Stored items
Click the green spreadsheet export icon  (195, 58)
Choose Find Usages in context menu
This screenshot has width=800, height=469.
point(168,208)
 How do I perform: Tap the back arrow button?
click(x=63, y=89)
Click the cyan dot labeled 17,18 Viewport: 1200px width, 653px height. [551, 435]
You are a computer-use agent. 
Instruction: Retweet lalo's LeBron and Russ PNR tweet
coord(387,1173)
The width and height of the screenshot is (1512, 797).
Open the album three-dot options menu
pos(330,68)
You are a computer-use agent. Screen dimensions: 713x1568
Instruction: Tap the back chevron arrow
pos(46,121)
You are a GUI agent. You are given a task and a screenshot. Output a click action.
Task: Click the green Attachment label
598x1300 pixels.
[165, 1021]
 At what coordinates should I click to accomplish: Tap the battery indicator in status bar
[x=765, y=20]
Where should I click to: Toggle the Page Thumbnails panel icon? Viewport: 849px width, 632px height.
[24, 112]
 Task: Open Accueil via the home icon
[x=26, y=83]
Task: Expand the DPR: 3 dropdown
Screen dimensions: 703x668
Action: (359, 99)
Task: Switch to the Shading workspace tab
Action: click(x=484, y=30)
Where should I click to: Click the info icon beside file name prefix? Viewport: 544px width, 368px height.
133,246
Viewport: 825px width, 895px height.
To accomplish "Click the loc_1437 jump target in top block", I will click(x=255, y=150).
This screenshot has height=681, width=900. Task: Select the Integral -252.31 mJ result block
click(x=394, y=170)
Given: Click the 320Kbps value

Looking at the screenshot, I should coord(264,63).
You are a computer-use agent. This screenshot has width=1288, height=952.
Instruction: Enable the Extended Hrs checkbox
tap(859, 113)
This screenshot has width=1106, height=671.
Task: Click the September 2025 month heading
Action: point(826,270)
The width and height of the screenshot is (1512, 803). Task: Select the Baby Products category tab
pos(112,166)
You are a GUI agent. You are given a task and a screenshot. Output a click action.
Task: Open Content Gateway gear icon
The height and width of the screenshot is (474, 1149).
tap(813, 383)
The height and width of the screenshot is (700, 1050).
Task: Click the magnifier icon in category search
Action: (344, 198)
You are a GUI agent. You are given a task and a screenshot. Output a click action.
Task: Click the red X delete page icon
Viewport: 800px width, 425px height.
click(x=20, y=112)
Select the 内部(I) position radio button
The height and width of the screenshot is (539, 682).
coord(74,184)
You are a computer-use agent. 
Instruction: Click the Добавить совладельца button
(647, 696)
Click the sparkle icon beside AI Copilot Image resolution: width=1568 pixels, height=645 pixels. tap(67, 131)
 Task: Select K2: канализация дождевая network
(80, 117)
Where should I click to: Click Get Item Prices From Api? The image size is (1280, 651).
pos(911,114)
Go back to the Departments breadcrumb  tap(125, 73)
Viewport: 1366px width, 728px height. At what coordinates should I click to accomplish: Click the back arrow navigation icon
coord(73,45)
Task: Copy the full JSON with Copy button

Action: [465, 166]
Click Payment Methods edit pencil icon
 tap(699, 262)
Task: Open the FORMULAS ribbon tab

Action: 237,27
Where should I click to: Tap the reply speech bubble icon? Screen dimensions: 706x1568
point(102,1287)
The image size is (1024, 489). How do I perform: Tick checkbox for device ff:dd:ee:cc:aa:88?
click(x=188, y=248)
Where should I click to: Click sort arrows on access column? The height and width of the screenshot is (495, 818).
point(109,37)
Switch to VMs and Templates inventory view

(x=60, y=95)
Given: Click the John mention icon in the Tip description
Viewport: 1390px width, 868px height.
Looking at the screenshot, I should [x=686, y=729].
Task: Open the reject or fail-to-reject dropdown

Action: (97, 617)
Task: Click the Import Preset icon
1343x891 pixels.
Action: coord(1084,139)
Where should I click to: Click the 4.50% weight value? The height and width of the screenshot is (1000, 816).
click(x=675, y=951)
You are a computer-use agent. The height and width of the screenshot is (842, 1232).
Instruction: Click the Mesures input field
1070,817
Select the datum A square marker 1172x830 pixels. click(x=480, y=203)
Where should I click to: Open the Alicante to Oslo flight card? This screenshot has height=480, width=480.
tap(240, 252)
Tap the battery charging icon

Work request » What is wanted is the full set of entries above, reproduced exactly.

Result for this exercise »
Click the green spreadsheet export icon  (195, 58)
Choose Find Usages in context menu
This screenshot has width=800, height=469.
point(168,208)
 How do I perform: Tap the back arrow button?
click(x=63, y=89)
Click the cyan dot labeled 17,18 Viewport: 1200px width, 653px height. [551, 435]
You are a computer-use agent. 
Instruction: Retweet lalo's LeBron and Russ PNR tweet
coord(387,1173)
The width and height of the screenshot is (1512, 797).
Open the album three-dot options menu
pos(330,68)
You are a computer-use agent. Screen dimensions: 713x1568
Instruction: Tap the back chevron arrow
pos(46,121)
You are a GUI agent. You are given a task and a screenshot. Output a click action.
Task: Click the green Attachment label
598x1300 pixels.
[165, 1021]
 At what coordinates should I click to accomplish: Tap the battery indicator in status bar
[x=765, y=20]
Where should I click to: Toggle the Page Thumbnails panel icon? Viewport: 849px width, 632px height.
[24, 112]
 Task: Open Accueil via the home icon
[x=26, y=83]
Task: Expand the DPR: 3 dropdown
Screen dimensions: 703x668
Action: (359, 99)
Task: Switch to the Shading workspace tab
Action: click(x=484, y=30)
Where should I click to: Click the info icon beside file name prefix? Viewport: 544px width, 368px height.
133,246
Viewport: 825px width, 895px height.
To accomplish "Click the loc_1437 jump target in top block", I will click(x=255, y=150).
This screenshot has height=681, width=900. Task: Select the Integral -252.31 mJ result block
click(x=394, y=170)
Given: Click the 320Kbps value

Looking at the screenshot, I should coord(264,63).
You are a computer-use agent. This screenshot has width=1288, height=952.
Instruction: Enable the Extended Hrs checkbox
tap(859, 113)
This screenshot has width=1106, height=671.
Task: Click the September 2025 month heading
Action: point(826,270)
The width and height of the screenshot is (1512, 803). Task: Select the Baby Products category tab
pos(112,166)
You are a GUI agent. You are given a task and a screenshot. Output a click action.
Task: Open Content Gateway gear icon
The height and width of the screenshot is (474, 1149).
tap(813, 383)
The height and width of the screenshot is (700, 1050).
Task: Click the magnifier icon in category search
Action: (344, 198)
You are a GUI agent. You are given a task and a screenshot. Output a click action.
Task: Click the red X delete page icon
Viewport: 800px width, 425px height.
click(x=20, y=112)
Select the 内部(I) position radio button
The height and width of the screenshot is (539, 682).
coord(74,184)
You are a computer-use agent. 
Instruction: Click the Добавить совладельца button
(647, 696)
Click the sparkle icon beside AI Copilot Image resolution: width=1568 pixels, height=645 pixels. tap(67, 131)
 Task: Select K2: канализация дождевая network
(80, 117)
Where should I click to: Click Get Item Prices From Api? The image size is (1280, 651).
pos(911,114)
Go back to the Departments breadcrumb  tap(125, 73)
Viewport: 1366px width, 728px height. At what coordinates should I click to accomplish: Click the back arrow navigation icon
coord(73,45)
Task: Copy the full JSON with Copy button

Action: [465, 166]
Click Payment Methods edit pencil icon
 tap(699, 262)
Task: Open the FORMULAS ribbon tab

Action: 237,27
Where should I click to: Tap the reply speech bubble icon? Screen dimensions: 706x1568
point(102,1287)
The image size is (1024, 489). How do I perform: Tick checkbox for device ff:dd:ee:cc:aa:88?
click(x=188, y=248)
Where should I click to: Click sort arrows on access column? The height and width of the screenshot is (495, 818).
point(109,37)
Switch to VMs and Templates inventory view

(x=60, y=95)
Given: Click the John mention icon in the Tip description
Viewport: 1390px width, 868px height.
Looking at the screenshot, I should [x=686, y=729].
Task: Open the reject or fail-to-reject dropdown

Action: (97, 617)
Task: Click the Import Preset icon
1343x891 pixels.
Action: coord(1084,139)
Where should I click to: Click the 4.50% weight value? The height and width of the screenshot is (1000, 816).
click(x=675, y=951)
You are a computer-use agent. The height and width of the screenshot is (842, 1232).
Instruction: Click the Mesures input field
1070,817
Select the datum A square marker 1172x830 pixels. click(x=480, y=203)
Where should I click to: Open the Alicante to Oslo flight card? This screenshot has height=480, width=480.
tap(240, 252)
Tap the battery charging icon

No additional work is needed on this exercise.